Colored polymorphs:: Thermochemical and structural features of N-picryl-p-toluidine polymorphs and solvates

An intriguing example of conformational and color polymorphism is observed in p-tolyl-(2,4,6-trinitrophenyl)-amine (picryltoluidine, PT), which forms two crystalline modifications, the red form I-R and the orange form IIo. Solvated crystals with a PT/solvate ratio of 1: 1 (pyridine) or 2:1 (benzene, chlorobenzene, toluene, or xylene) were obtained only from aromatic solvents, albeit with some difficulty, from aromatic solvents. The crystallization from all other tested solvents produced either a highly pure phase or a mixture of the two anhydrous forms.
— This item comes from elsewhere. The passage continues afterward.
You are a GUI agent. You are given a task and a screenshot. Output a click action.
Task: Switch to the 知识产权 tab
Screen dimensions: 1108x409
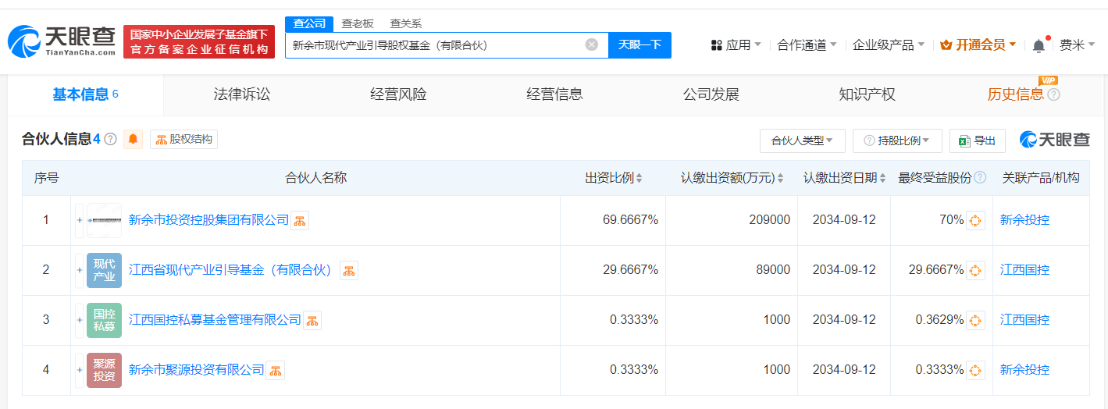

Single crystal structure determinations were carried out on the seven solid forms, along with a characterization by thermal analysis (hot stage microscopy, DSC, TGA), vibrational spectroscopy (IR, Raman) and X-ray powder diffraction. The PT molecules in all structures exhibit intramolecular N-H center dot center dot center dot O bonds. The different colors are attributed to intramolecular electronic effects due to an increased delocalization of the secondary amino nitrogen lone-pair electrons in the aromatic ring and nitro groups, rather than to differences in the intermolecular excitation. The relationships between the seven crystal structures were investigated using the program XPac. They are all composed of the same one-dimensional stack of PT molecules. All 2:1 solvates in this study are isostructural. The desolvation behavior of the pyridine solvate is explained by its very close two-dimensional packing similarity to form IR. The molecular aggregation in the solid forms of PT is discussed in terms of similar packing fragments and weak interactions (C-H center dot center dot center dot O, C-H center dot center dot center dot pi contacts, and stacking).